The next few months is when the top of the bay can produce some outstanding fishing for those anglers keen to fish at night, as numbers of good snapper often move into the shallows to feed on the abundant cunjevoi beds. Fishing in water between 4-10m deep from St Kilda to Station Pier can produce the goods in the form of winter snapper, not to mention some big mulloway that patrol the same reefs or the smaller, slimy, but awesome tasting ling. While most of the anglers in this area fish from boats there are just as many quality fish to be caught from Kerford Rd, Lagoon and Station piers.
It’s mulloway time in this part of the world where groups of hardcore anglers spend countless hours in cold conditions chasing one of the most elusive fish to swim in our waters. However as anyone who has caught one will agree they are also up there with the most exciting species you could ever encounter. Every mulloway you catch leaves you with a sense of achievement at outsmarting one of the more cunning fish in the sea. Fishing along the wharves and around bridges with live mullet over the coming months is the key to catching these monsters.
One the more prevalent species, the bream, are going well up the Yarra and Maribyrnong rivers with bait anglers doing exceptionally well on the bigger bream by casting live freshwater yabbies unweighted towards the bridge pylons. Gun angler Brent Hodges has been continuing to give the bream in the system a serious touch up on the lures with metal vibes producing the results on bridge pylons and small hard bodies bringing the results cast under wharves and along the shoreline.
The boys have also been finding good numbers of pinkies in the lower Yarra on a range of GULP! and Squidgy plastics.
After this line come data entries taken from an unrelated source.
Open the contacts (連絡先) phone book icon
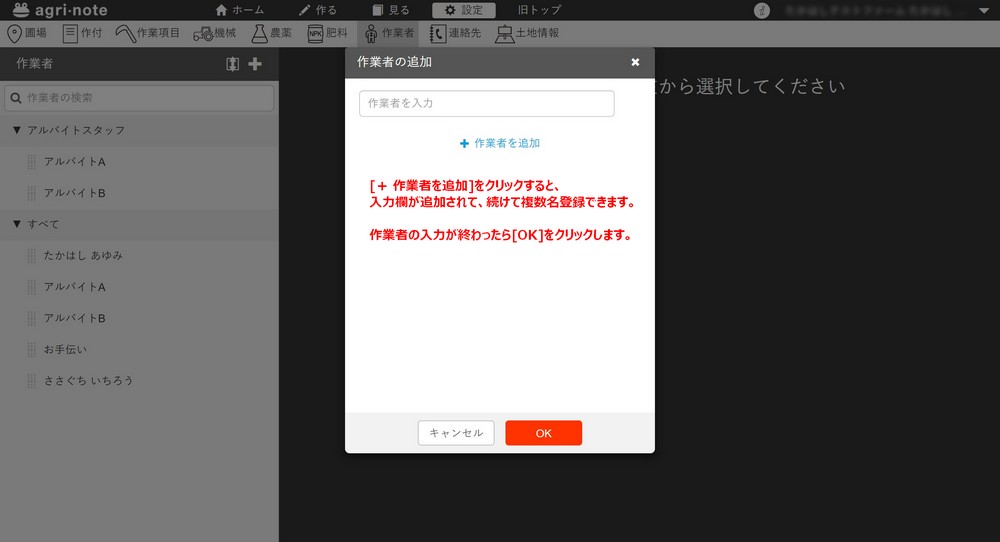1000x542 pixels. pyautogui.click(x=437, y=33)
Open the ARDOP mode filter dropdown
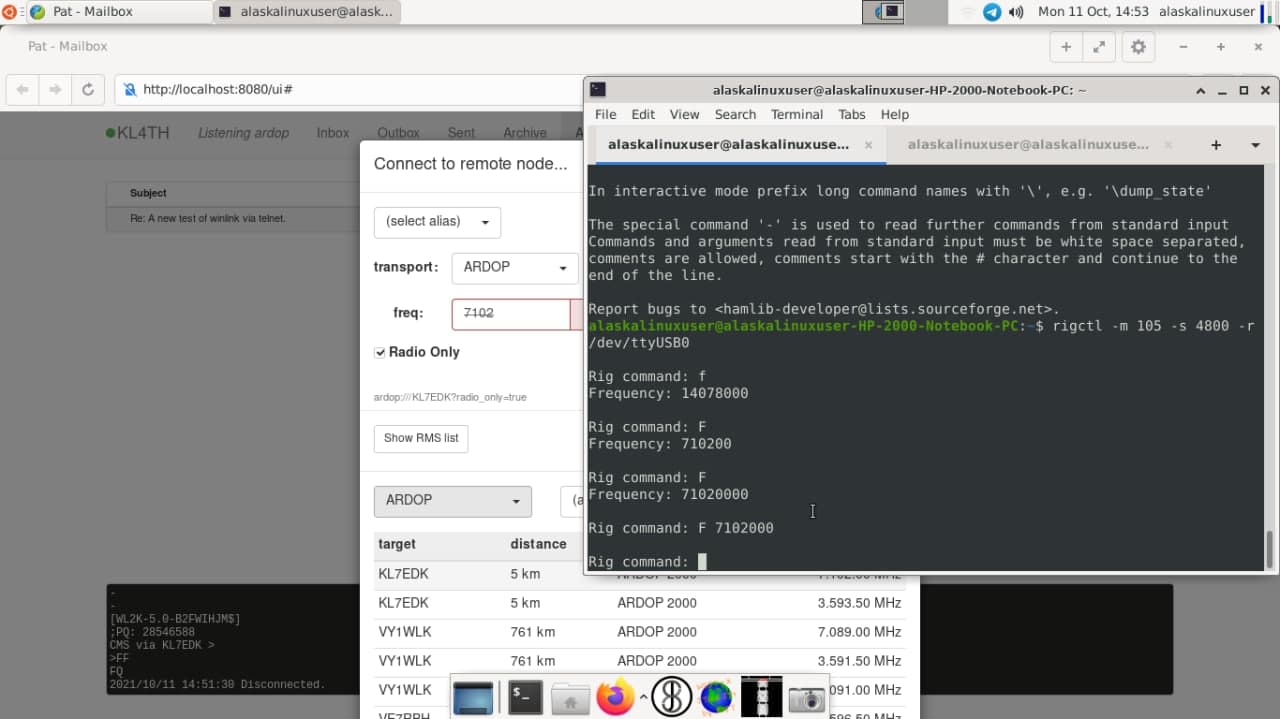 [452, 500]
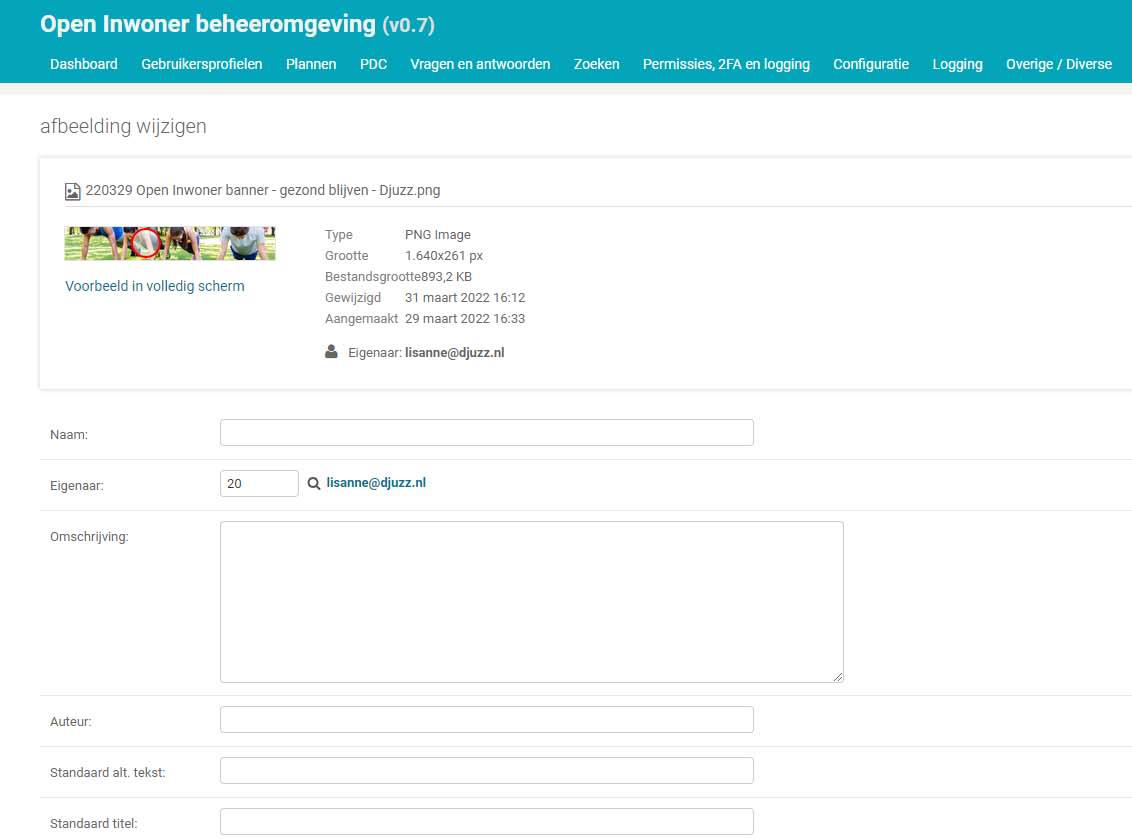Image resolution: width=1132 pixels, height=839 pixels.
Task: Click the user icon beside Eigenaar label
Action: (331, 352)
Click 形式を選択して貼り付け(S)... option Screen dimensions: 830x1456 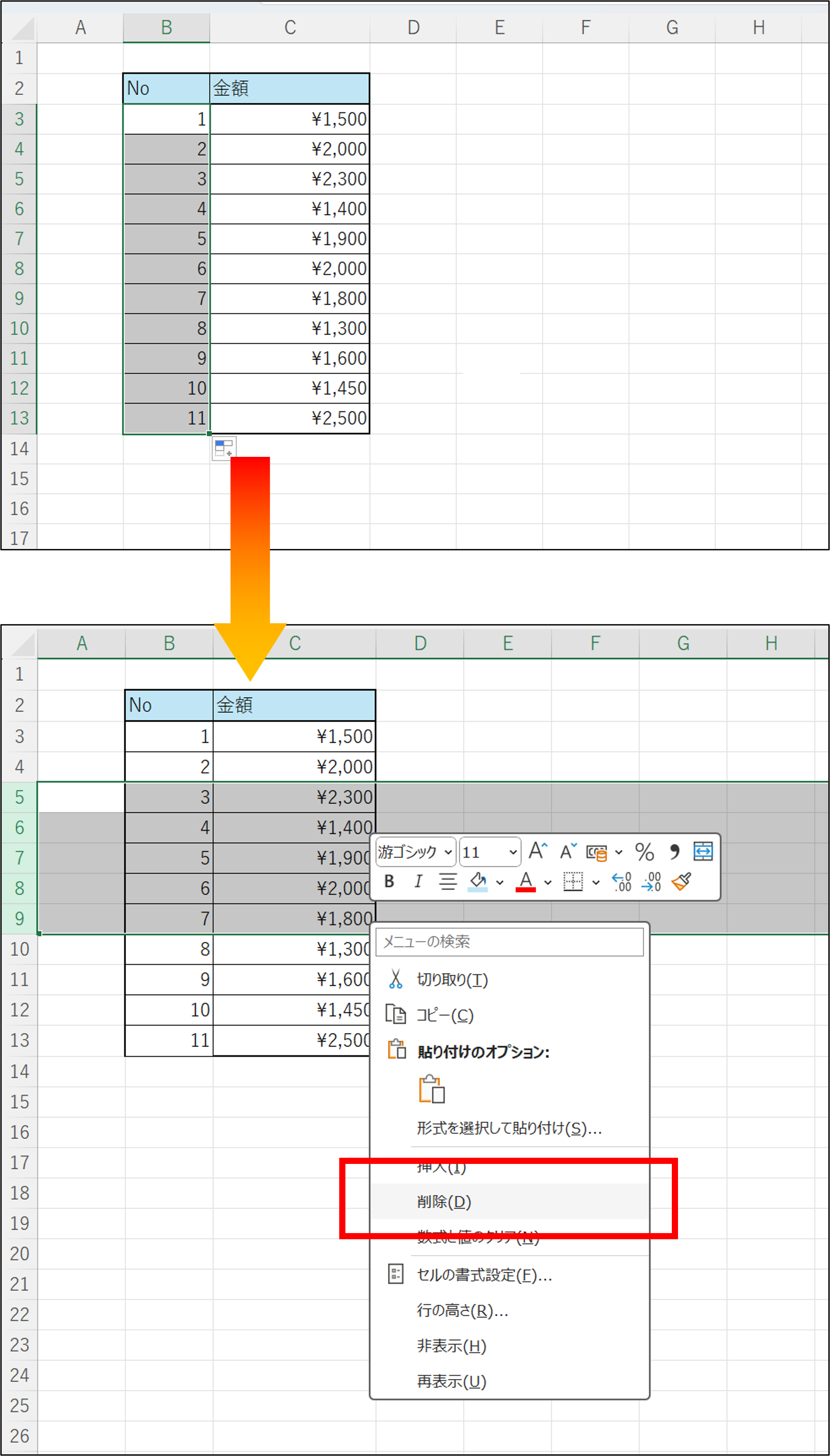(x=508, y=1128)
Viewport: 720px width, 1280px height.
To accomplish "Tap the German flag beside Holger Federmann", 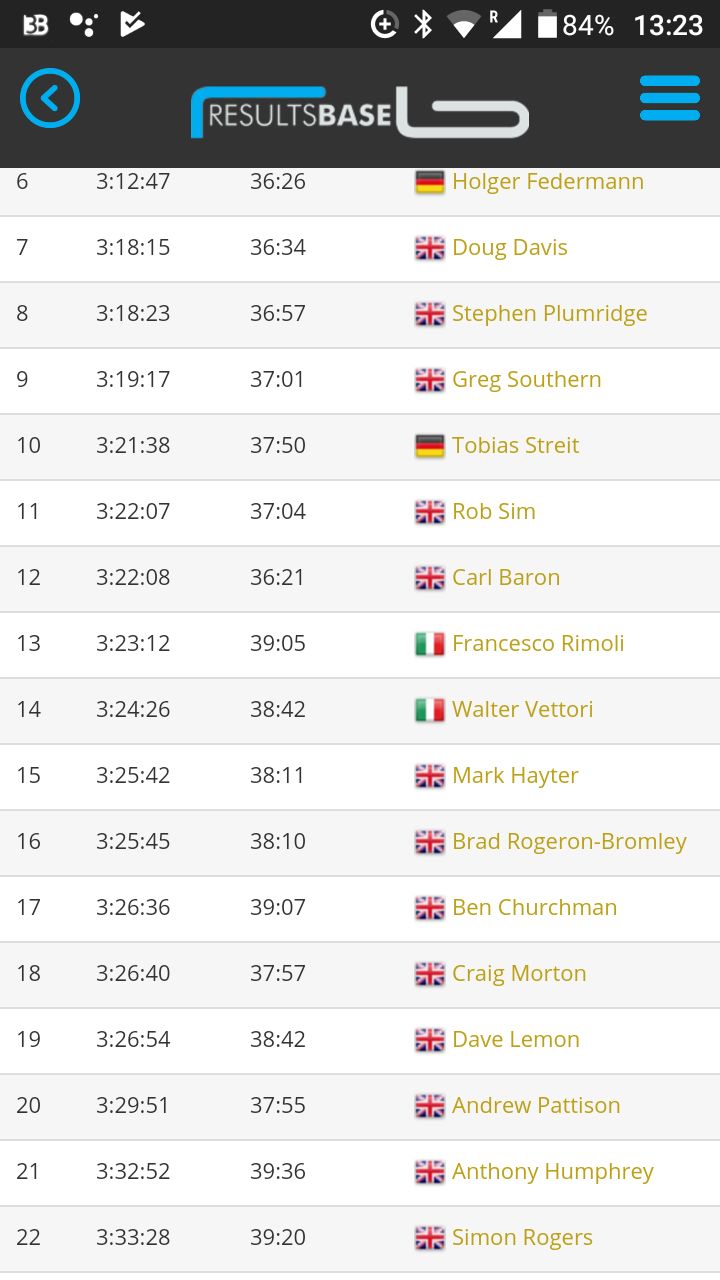I will (430, 182).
We can only hope the upcoming weeks will see anglers finding some better specimens. Land based anglers working the rock walls around the Warmies are also getting into pinkies up to a kilo in weight.
The other thing I cant wait to see is how many fish will hold on the piles of rock that are currently being dropped in the water near the Westgate Bridge nothing like structure to bring the good fish into reach.
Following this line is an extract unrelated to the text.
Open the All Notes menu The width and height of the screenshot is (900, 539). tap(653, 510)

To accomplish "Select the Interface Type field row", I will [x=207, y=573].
The rocky and accessible shoreline between Williamstown and towards Altona has been producing good numbers of garfish and a few pinkies for the land based anglers, while those with boats are finding good numbers of pinkies on the shallow reefs as well as decent numbers of squid. The upcoming weeks and months will see big numbers of pinkies move onto the favoured areas such as behind the footy oval and the likes. Up towards Werribee there are still a few whiting to be found but for many anglers their focus has turned towards the abundant squid and garfish that are on offer over the weeded areas.
Out deeper, June is a great time to fish out in 22m of water between Werribee and St Leonards, and while the action isn’t thick and fast persisting, with fresh baits will produce some quality snapper and some serious sized gummy sharks.
The Werribee River itself has started to produce a few bream and as the cold winter mornings set in the fishing will improve in this small river that continues to produce exceptional bream each season.
Off St Leonards, the whiting have still been in good numbers with most anglers having best success on fresh squid, which can usually be caught in the same area with little fuss.
Sure the weather is cooler but there are still some quality fish to be found for those who are prepared to get out there and give it a crack.